A party which says it is compassionate and progressive, but within the last year has lost one MP for misuse of public funds, one to UKIP, and your parliamentary candidate in Watford to a criminal conviction for harassment.

Conference let me tell you this: Mr Cameron you are not a salesman you are a conman.

The Conservative party, which is striving so hard to paint itself as fresh and different, remains the same vehicle.

Make no mistake, he is a social conservative and his claim to the progressive mantle of politics is as cynical as it is laughable.

Liberal Democrats it is up to us to ensure the British public is not deceived by Mr Cameron.

Nick is up for this. I am up for this.
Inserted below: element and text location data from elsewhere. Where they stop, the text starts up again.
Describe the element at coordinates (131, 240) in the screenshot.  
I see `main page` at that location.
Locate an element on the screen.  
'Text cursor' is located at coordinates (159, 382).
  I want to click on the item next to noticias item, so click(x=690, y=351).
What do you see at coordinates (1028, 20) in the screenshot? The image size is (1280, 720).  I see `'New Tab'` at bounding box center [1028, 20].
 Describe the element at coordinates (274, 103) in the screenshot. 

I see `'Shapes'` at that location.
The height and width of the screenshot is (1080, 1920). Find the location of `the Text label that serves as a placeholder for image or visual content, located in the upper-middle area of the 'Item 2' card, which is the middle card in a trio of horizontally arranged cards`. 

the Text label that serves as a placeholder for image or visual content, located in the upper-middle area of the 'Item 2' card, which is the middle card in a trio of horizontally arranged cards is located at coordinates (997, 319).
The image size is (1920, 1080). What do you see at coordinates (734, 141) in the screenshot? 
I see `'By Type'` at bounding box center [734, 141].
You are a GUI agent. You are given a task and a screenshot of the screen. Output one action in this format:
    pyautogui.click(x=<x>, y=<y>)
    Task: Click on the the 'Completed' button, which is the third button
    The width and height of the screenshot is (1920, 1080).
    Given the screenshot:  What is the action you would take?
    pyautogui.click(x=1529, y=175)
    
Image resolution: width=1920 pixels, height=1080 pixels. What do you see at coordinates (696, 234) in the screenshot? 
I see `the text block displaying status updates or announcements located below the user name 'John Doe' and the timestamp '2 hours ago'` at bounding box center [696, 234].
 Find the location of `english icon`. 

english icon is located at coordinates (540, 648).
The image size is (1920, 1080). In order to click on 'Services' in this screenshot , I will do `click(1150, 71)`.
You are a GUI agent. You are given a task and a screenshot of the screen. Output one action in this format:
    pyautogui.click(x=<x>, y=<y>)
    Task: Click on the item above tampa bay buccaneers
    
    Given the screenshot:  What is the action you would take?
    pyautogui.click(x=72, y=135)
And Liberal Democrats are up for this.

Conference, over the last four years I have been humbled by the support and kindness of so many of you.

I thank you for the good times.

Four years ago members of my family were here as I became party president, my good mother among them.

Last year I had to dash from the platform at the end of my speech to the QE2 hospital in Birmingham where my mother was fighting for her life.

That day a combination of great NHS care, and bluntly, the miraculous, pulled her through.

Sadly later last year she died.

But at conference you gave a much appreciated round of applause in solidarity for my family and for me.

Conference, the warmth of your gesture showed to me that we are more than just a group of people who carry the same card in our wallets.

We are more than people of personal ambition.

We have a collective vision and a collective hope.

Our vision is far bigger than the aspiration of any one individual.

Our hope is to honour our mothers and fathers by building in this country a fairer, more compassionate and more prosperous future.

That's why we are Liberal Democrats and that's why we will succeed.